The Mortgage Corner
Why aren’t there more home buyers? It seems that housing can’t really recover until household incomes recover, and household incomes are barely keeping up with inflation at the moment. We also know that can’t happen until we are closer to full employment. Right now housing prices are rising faster than incomes, which means an ever shrinking number of homebuyers are eligible purchasers, unless current strict lending standards are eased.
At least, that’s what one report suggests. In Trulia’s Price Monitor for June, Trulia’s chief economist Jed Kolko compares the rise in asking prices with the rise (or lack thereof) of wages in the 100 largest metro areas.
“In fact, average wages per worker rose less than 1 percent in 2013 in all but one of the 10 metros with the largest price increases,” Kolko said. “Nationally, asking prices (year-over-year in June 2014) rose faster than wages per worker (year-over- year in 2013) in 95 of the 100 largest metros.”

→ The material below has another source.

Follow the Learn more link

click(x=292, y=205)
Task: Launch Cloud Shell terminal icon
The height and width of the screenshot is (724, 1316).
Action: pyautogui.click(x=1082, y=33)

The report might be slightly biased, as those areas with the highest price increases; such as Detroit, Riverside-San Bernardino, and Florida; were severely overbuilt with mostly low cost housing. But even Silicon Valley suburbs such as San Francisco had 20 percent annual price increases, while average incomes even there can’t keep up. They rose as much as 5 percent Y-o-Y in the high cost areas.
And Fannie Mae and Freddie Mac conforming loans have been getting more expensive. They can add as much as 3 pts. to loan costs if a buyer’s credit score drops below 680. And many lenders have dropped their Fannie Mae maximum debt-to-income ratio to 43 percent, though Freddie Mac’s can as high as 50 percent with compensating factors, such as a good savings history.
The good news is that the unemployment rate has dropped to 6.1 percent, but when part timers and those no longer looking for work are included, it is still stuck at 12.1 percent, according to the US Census Bureau’s June unemployment report.
The best answer to slow down price increases is to build more housing, of course. We know existing-home inventories continue to increase, with inventory now higher than in 2013, which is also helping affordability.
Though we may have to wait for more jobs, the jobs picture is looking better. The latest indicator is the Labor Department’s May JOLTS report, which says that employers are firing fewer workers and hiring more.
Job openings rose to a recovery high in May, the Labor Department said Tuesday in its Job Openings and Labor Turnover Survey (JOLTS) report. The 4.64 million U.S. job openings topped economists’ expectations for 4.4 million and hinted at improvement in the economy and job market.
So economic growth and employment are picking up, which means the gap between incomes and housing prices will probably decrease, allowing more homebuyers into the housing market this year.